West Texas Intermediate crude futures rose after plunging as much as 3.1% in New York to the lowest level in five weeks. China was said to be considering delaying a trip by its top trade negotiators to Washington this week after Trump threatened on Sunday to raise tariffs on $200bn of Chinese imports to 25% from 10%.

Brent crude has retreated around 7% since late April on signs the global supply outlook may not be as tight as feared. The possibility that the world’s two largest economies won’t reach a trade deal threatens to weaken prices.

However, the US’s decision to dispatch an aircraft carrier strike group and bomber force to the Middle East in a warning to Iran highlights tensions between the two countries.

"There was a slightly higher risk at the margin for a more severe trade war between the US and China, but generally the sell-off today was overblown," said Bjarne Schieldrop, Oslo-based chief commodities analyst at Norwegian bank SEB AB.

West Texas Intermediate crude for June delivery is at $61.24 a barrel, or 1.1% lower, on the New York Mercantile Exchange at 16:49 in Dubai, after dropping as much as $1.90 earlier.
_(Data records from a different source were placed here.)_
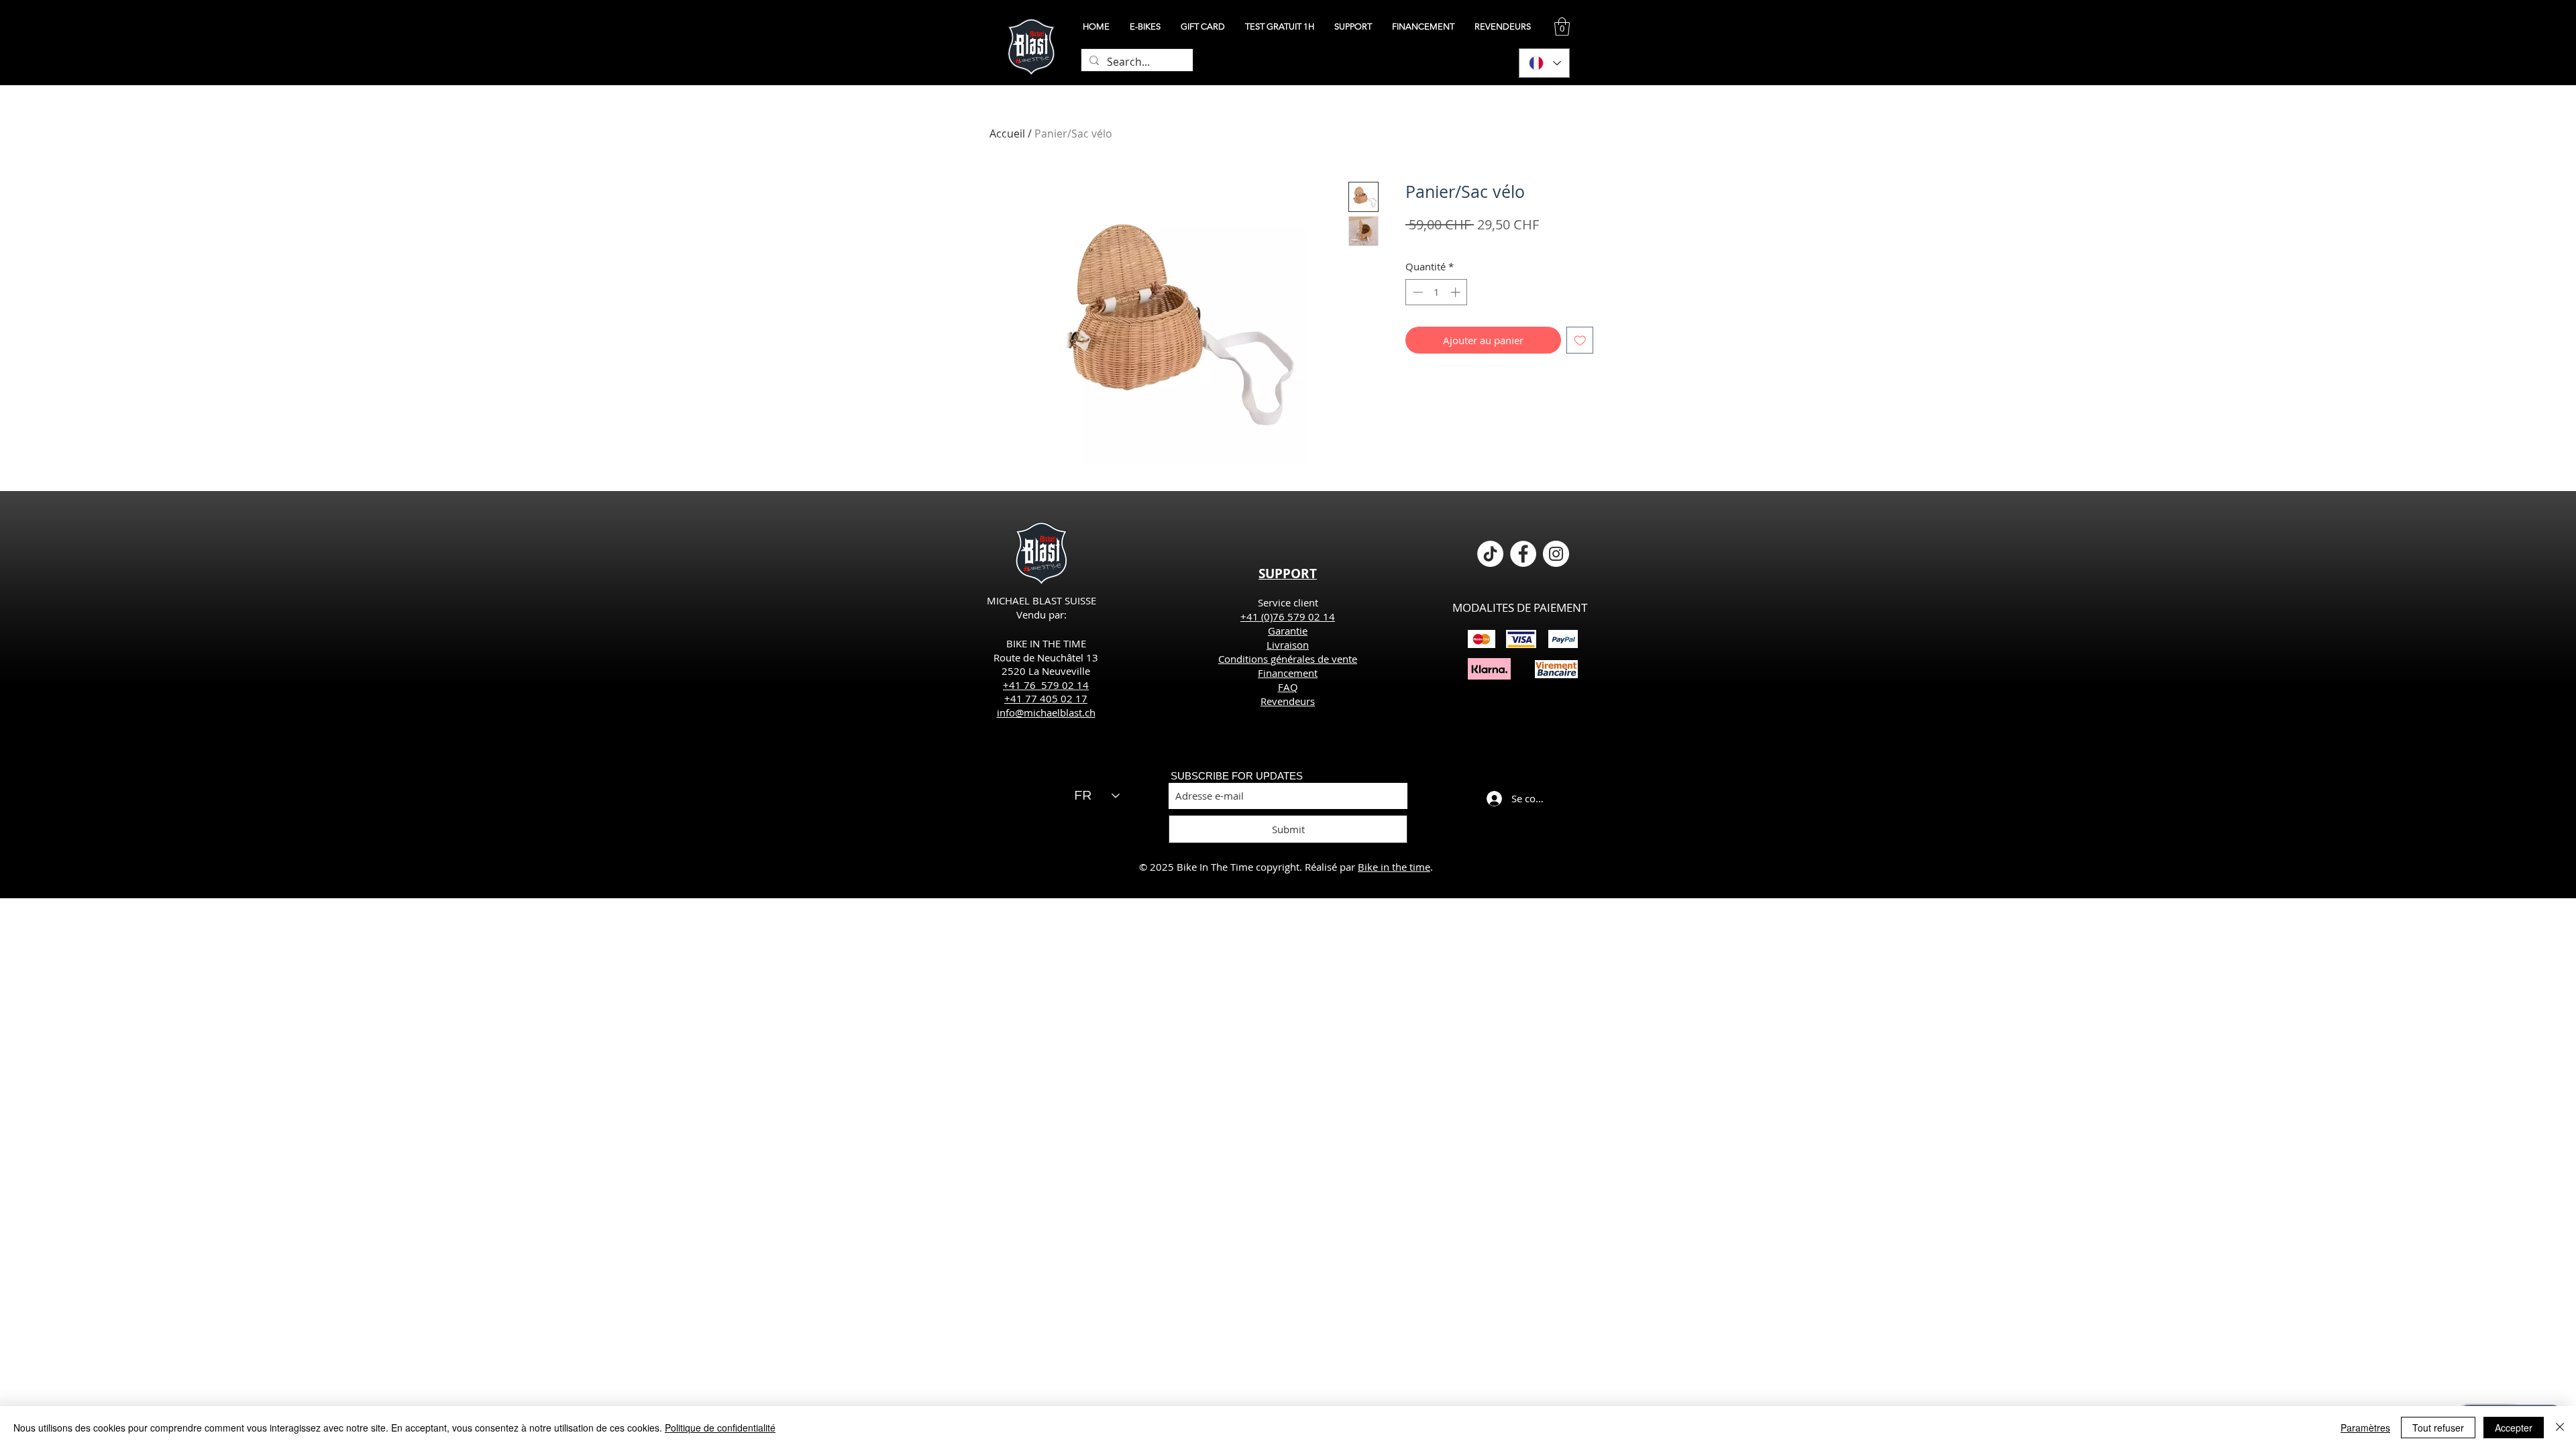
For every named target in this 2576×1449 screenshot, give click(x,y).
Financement (1288, 673)
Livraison (1288, 644)
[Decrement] (1416, 292)
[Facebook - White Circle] (1523, 554)
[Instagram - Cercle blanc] (1556, 554)
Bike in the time (1394, 866)
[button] (1562, 26)
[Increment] (1457, 292)
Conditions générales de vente (1287, 658)
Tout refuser (2438, 1427)
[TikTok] (1490, 554)
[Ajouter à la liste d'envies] (1580, 340)
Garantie (1287, 630)
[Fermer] (2560, 1427)
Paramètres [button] (2365, 1427)
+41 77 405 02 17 (1045, 698)
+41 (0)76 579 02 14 (1287, 616)
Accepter (2513, 1427)
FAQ (1288, 687)
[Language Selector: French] (1544, 63)
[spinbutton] (1437, 292)
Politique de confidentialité (720, 1427)
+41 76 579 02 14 (1046, 685)
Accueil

It lost 2.2% last week.

Brent for July settlement is 40 cents, or 0.6%, lower at $70.45 a barrel on the London-based ICE Futures Europe exchange. It fell to $68.79 earlier, the lowest since April 1. The global benchmark crude was at a premium of $9.05 to WTI for the same month.

The deployment of the bomber force and USS Abraham Lincoln Carrier Strike Group would send a "a clear and unmistakable message" to Iran that any attack on US interests or on those of its allies will be met with "unrelenting force," National Security Adviser John Bolton said in a statement Sunday night.

Tensions with Iran escalated, and Washington ratcheted up the pressure early this month by letting waivers for eight governments to import Iranian oil expire.

Trump threatened not only to more than double tariffs on $200bn of Chinese exports to the US but also raised the possibility of imposing a 25% tariff on an additional $325bn of goods. Chinese Vice Premier Liu was set to arrive in Washington Wednesday with a delegation of about 100 people for what had been shaping up to be possibly the final round of talks.

Saudi Arabia, the world’s biggest oil exporter, cut the pricing for June supplies of all crude grades to the US, while raising it for other regions. The kingdom’s official selling prices serve as a benchmark for other Middle East suppliers.

The Saudi pricing announcement appeared to be aimed at easing concern over supplies. Aramco may have offered a discount to the US to make its oil competitive in light of record US crude stockpiles. US inventory data helped push oil prices lower and the market has become "overly bearish," Schieldrop said.